Text and item location entries =>
[start]

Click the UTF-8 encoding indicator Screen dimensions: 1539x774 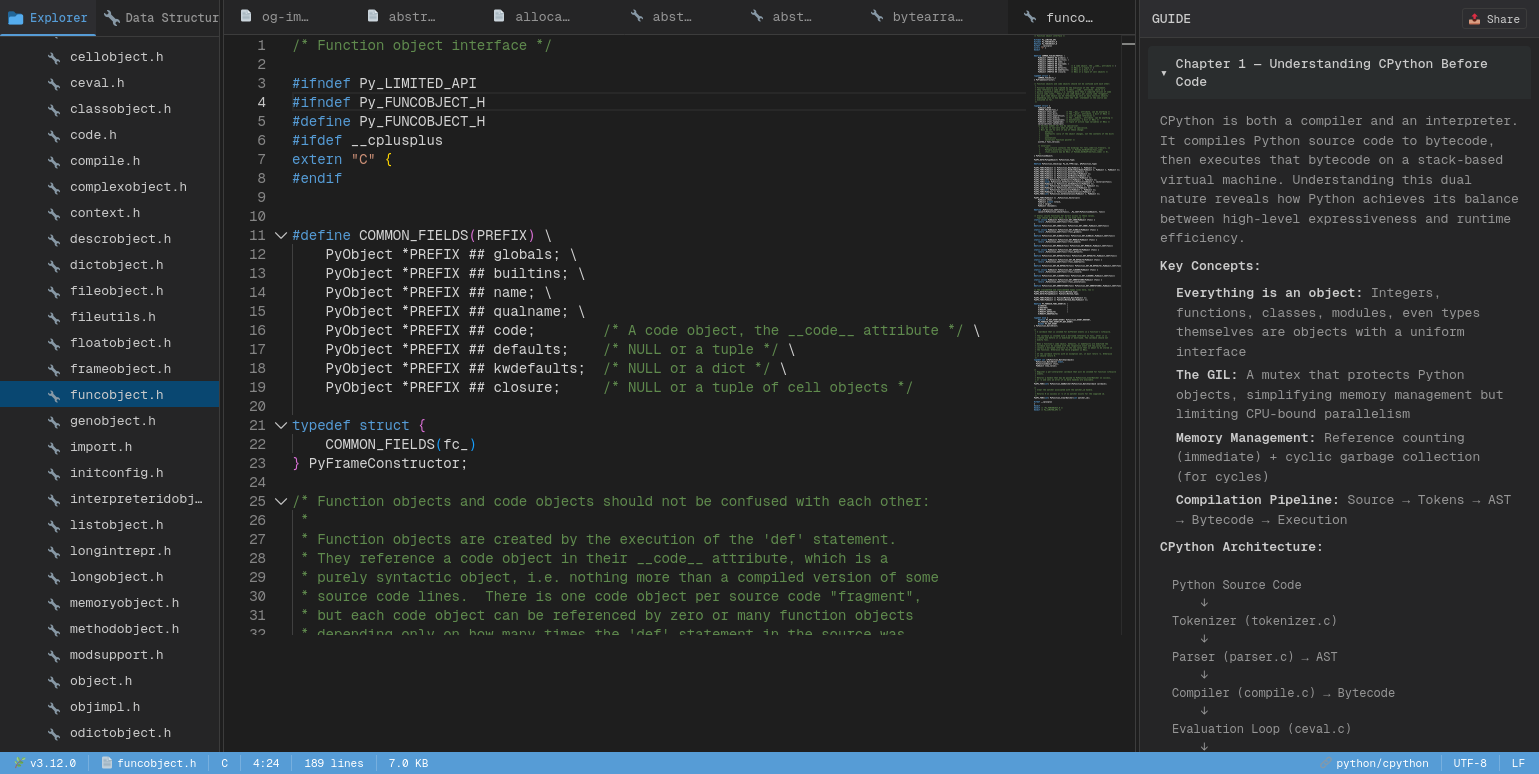click(x=1469, y=763)
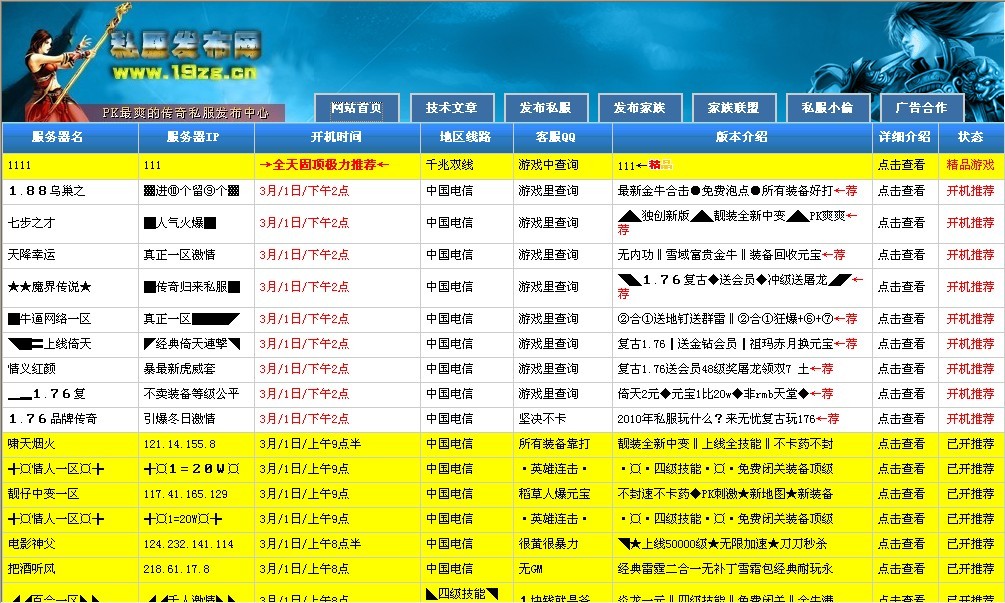Click 已开推荐 status for 把酒听风

968,568
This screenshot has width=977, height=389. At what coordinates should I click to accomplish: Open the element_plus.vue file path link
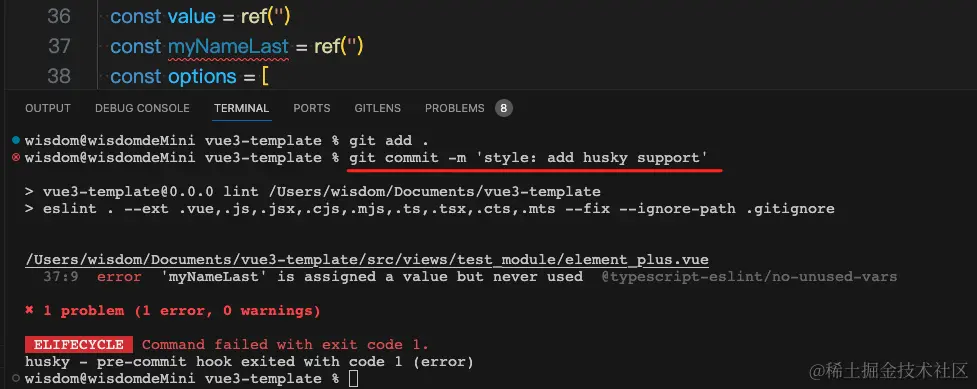(x=366, y=260)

[end]

Aim =>
Reproduce the material starting with the line containing "This screenshot has" and going on through the end of the material, requests included, but multiply each coordinate in the answers by 1.55 and round to whole numbers, with halves rounded up. Leave the pictures out of your reply.

Result of the exercise =>
This screenshot has width=977, height=389. At what coordinates should I click to accomplish: Open the element_plus.vue file path link
(x=567, y=403)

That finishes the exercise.